- OBJECTIVE:
Reproduce verbatim the lines of the data below, beginning with the line that contains "Enable the Upscale" and ending with the line that contains "pyautogui.click(x=402, y=47)", both included.

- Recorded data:
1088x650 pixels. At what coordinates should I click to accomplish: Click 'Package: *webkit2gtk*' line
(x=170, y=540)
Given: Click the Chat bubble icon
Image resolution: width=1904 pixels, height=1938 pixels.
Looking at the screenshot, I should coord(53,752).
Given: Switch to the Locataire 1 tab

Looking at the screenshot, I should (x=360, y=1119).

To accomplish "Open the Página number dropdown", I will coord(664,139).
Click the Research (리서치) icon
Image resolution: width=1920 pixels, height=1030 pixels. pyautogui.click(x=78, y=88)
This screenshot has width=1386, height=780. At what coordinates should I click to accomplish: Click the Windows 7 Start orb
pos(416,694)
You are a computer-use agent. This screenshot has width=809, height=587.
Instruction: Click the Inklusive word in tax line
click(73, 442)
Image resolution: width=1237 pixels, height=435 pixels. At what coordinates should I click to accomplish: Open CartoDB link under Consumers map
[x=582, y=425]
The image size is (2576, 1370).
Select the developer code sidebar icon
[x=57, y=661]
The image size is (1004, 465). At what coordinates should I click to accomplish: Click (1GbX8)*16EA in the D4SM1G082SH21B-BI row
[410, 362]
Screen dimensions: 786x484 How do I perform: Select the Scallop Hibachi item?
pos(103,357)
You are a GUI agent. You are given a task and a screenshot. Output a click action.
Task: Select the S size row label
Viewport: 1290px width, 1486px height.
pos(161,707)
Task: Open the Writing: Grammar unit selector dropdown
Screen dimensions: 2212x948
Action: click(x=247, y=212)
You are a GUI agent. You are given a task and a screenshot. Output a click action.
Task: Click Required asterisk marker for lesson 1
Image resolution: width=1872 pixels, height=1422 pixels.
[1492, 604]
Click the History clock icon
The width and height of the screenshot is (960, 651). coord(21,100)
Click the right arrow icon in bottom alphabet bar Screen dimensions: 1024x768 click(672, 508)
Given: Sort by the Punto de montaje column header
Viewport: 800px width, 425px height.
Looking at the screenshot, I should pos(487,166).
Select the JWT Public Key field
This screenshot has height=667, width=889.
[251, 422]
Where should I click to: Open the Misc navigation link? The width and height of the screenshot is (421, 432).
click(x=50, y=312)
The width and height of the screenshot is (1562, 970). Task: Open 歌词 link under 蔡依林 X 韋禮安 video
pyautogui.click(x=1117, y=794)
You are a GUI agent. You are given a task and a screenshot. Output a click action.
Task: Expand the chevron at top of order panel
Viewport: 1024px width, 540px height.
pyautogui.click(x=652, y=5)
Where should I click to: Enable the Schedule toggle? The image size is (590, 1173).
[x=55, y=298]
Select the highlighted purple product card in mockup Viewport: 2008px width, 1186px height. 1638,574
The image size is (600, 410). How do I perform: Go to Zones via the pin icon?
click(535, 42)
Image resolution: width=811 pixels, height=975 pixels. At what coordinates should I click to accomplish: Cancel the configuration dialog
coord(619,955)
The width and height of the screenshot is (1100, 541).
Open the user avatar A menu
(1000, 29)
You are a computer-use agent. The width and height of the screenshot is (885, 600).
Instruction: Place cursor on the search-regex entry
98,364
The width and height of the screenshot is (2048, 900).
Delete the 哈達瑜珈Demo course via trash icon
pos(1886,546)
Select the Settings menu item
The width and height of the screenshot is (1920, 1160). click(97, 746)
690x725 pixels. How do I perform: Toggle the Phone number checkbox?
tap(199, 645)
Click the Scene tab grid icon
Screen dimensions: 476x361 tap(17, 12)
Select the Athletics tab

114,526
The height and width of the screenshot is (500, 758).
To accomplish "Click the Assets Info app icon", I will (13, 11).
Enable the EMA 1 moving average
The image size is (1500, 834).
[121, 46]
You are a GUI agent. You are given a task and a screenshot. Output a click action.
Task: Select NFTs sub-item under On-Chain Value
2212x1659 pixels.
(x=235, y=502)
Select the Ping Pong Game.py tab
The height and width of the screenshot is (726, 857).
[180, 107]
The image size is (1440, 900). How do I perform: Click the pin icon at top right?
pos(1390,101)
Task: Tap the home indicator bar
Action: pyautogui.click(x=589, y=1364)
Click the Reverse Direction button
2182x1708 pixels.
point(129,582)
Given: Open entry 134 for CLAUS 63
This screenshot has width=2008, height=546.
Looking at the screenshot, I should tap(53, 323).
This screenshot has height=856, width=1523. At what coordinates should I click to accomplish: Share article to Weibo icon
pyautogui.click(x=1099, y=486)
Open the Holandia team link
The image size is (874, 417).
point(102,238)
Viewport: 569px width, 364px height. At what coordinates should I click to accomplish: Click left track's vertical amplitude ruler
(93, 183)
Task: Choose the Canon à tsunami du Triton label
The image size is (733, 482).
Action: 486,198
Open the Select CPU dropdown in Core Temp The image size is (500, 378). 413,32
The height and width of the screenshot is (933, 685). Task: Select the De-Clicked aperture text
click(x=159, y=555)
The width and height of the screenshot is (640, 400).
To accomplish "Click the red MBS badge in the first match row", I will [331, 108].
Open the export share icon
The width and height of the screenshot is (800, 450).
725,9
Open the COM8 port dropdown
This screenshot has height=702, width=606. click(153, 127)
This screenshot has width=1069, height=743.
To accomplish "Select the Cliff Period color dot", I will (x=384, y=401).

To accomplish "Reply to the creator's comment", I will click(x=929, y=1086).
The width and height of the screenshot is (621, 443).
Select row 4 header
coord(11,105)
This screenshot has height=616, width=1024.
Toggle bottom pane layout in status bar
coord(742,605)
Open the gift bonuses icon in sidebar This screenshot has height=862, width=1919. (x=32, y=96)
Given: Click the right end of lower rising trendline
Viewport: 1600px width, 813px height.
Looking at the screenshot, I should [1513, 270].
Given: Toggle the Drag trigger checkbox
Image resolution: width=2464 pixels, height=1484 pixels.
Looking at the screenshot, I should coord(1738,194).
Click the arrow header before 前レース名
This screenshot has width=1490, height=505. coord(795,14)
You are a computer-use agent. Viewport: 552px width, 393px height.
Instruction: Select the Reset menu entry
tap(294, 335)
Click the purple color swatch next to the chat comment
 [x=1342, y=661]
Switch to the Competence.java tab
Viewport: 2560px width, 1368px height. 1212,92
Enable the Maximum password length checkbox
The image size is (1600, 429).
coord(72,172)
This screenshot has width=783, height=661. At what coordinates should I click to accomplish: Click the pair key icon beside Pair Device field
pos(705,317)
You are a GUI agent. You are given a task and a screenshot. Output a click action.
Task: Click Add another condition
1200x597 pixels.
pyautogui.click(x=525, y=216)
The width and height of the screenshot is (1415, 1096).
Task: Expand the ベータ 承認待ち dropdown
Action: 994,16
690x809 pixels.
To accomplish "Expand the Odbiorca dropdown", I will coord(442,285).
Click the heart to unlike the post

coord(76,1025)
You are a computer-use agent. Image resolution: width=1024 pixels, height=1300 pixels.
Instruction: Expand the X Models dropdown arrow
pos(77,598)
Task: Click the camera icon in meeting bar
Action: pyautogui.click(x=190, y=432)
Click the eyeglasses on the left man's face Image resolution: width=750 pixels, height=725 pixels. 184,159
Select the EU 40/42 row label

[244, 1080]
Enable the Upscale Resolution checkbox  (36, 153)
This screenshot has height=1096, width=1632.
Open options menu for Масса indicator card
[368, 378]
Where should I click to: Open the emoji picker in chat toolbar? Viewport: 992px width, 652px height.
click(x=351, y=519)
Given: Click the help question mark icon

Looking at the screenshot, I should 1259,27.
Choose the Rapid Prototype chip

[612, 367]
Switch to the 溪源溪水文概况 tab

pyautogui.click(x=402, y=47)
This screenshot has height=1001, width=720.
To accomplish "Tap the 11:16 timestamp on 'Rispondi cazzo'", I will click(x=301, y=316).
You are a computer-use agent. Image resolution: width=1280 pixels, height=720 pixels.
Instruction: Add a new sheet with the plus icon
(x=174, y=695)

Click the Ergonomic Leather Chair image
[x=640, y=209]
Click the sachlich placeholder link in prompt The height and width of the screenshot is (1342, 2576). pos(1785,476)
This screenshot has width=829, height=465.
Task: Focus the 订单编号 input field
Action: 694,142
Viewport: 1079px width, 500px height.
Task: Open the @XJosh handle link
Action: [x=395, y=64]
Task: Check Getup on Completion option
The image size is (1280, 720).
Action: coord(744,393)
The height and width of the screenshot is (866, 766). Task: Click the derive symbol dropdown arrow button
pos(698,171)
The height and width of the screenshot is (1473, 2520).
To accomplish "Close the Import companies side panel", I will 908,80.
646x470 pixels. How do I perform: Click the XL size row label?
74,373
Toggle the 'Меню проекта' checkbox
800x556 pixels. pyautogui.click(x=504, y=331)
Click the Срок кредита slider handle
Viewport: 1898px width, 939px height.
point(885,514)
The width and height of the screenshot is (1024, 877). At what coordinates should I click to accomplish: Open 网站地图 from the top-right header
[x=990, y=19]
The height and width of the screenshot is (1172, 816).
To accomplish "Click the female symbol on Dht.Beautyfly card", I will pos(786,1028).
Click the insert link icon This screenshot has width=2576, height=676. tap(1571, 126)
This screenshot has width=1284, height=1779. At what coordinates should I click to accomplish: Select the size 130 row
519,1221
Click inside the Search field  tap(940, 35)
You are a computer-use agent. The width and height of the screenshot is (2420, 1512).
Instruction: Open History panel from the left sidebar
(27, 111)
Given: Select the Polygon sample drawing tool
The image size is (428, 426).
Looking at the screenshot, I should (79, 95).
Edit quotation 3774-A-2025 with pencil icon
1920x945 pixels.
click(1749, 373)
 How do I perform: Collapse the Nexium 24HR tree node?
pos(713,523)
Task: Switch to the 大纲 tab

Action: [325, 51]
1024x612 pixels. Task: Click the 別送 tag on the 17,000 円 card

- FINISHED EXERCISE:
Enable the Upscale Resolution checkbox  (36, 153)
This screenshot has height=1096, width=1632.
Open options menu for Масса indicator card
[368, 378]
Where should I click to: Open the emoji picker in chat toolbar? Viewport: 992px width, 652px height.
click(x=351, y=519)
Given: Click the help question mark icon

Looking at the screenshot, I should 1259,27.
Choose the Rapid Prototype chip

[612, 367]
Switch to the 溪源溪水文概况 tab

pyautogui.click(x=402, y=47)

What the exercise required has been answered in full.